Der Begriff "Firewall" läßt sich mit "Brandmauer" übersetzen. Tatsächlich ist eine Firewall jedoch eher eine Durchgangskontrolle als eine Mauer. An der Durchgangskontrolle werden sowohl eingehende als auch ausgehende Daten kontrolliert.
In der Regel wird eine Firewall zwischen einem LAN/WAN und einem externen Netzwerk bzw. bei größeren Unternehmen auch zwischen Netzwerken verschiedener Sicherheitsstufen installiert.

Die beiden grundlegenden Elemente von Firewalls sind Paketfilter und Proxies.

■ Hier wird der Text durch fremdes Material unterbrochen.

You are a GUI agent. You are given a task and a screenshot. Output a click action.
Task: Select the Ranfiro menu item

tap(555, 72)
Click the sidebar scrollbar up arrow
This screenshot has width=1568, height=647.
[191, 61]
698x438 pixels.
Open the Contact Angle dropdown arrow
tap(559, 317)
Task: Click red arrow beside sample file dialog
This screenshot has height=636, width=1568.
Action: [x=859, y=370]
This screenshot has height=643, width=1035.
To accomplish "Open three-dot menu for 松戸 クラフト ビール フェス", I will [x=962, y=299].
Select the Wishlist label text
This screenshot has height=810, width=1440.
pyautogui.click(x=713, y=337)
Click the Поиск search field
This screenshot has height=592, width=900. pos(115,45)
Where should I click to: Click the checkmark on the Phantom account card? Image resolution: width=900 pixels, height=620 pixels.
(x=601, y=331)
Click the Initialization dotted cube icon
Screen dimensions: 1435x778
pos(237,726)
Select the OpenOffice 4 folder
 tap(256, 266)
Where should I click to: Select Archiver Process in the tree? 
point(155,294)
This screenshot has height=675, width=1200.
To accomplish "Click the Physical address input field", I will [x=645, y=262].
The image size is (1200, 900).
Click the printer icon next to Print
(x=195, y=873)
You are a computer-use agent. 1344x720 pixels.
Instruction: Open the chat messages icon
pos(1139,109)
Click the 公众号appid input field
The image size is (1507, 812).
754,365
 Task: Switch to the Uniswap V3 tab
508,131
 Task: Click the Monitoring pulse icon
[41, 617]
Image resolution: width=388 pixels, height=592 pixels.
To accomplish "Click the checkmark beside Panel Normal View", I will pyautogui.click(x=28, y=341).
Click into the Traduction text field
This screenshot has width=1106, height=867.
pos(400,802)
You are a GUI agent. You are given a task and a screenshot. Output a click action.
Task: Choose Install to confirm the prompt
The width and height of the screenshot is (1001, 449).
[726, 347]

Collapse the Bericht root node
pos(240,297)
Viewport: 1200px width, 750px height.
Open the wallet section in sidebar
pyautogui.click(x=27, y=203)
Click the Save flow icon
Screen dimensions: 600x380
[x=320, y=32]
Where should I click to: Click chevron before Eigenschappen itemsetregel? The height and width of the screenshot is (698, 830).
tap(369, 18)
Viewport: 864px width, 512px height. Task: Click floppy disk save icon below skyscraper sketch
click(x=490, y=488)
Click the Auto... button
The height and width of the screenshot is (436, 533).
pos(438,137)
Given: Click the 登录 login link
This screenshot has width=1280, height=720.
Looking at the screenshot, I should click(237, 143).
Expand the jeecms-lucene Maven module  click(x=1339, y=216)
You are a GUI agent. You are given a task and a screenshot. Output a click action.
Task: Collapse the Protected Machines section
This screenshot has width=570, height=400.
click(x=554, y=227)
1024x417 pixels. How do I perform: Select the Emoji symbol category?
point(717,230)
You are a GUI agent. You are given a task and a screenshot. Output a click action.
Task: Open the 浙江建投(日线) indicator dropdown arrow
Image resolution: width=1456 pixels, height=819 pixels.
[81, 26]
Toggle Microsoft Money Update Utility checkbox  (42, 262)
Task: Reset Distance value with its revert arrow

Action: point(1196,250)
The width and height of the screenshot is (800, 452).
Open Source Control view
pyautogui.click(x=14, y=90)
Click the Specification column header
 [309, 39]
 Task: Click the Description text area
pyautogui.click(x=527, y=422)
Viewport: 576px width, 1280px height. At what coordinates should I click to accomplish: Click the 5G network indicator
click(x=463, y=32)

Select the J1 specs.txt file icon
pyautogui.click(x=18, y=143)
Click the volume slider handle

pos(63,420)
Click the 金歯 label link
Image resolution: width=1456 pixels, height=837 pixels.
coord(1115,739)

Zusammen mit der Security Policy ergeben diese den eigentlichen Firewall.

Paketfilter kontrollieren den Netzwerkverkehr, indem sie Pakete analysieren und deren Weiterleitung "filtern". Das heißt, sie lassen die eintreffenden Pakete entsprechend passieren oder verweigern die Weiterleitung. In letzterem Fall wird das Paket entweder kommentarlos verworfen oder mit einer Meldung zurückgeschickt.
Die Entscheidungen des Paketfilter richten sich ausschließlich nach Routinginformationen.

Proxies dahingegen können zusätzlich auch Verbindungsinhalte sowie übertragene Daten und Kommandos prüfen. Proxy bedeutet "Stellvertreter", und genau das ist auch seine Aufgabe.
Ein Proxy prüft die Anfrage eines Arbeitsplatzrechners und leitet sie ggf. an den Internetserver weiter. Werden Proxies speziellen Internetdiensten zugeschrieben, können sie einer Verbindung wesentlich mehr entnehmen als Paketfilter.

Von der Basiskombination "Proxy-Paketfilter" ausgehend können dann Erweiterungen und Konfigurationen vorgenommen werden, die den Schutz eines Netzwerkes nochmals verstärken.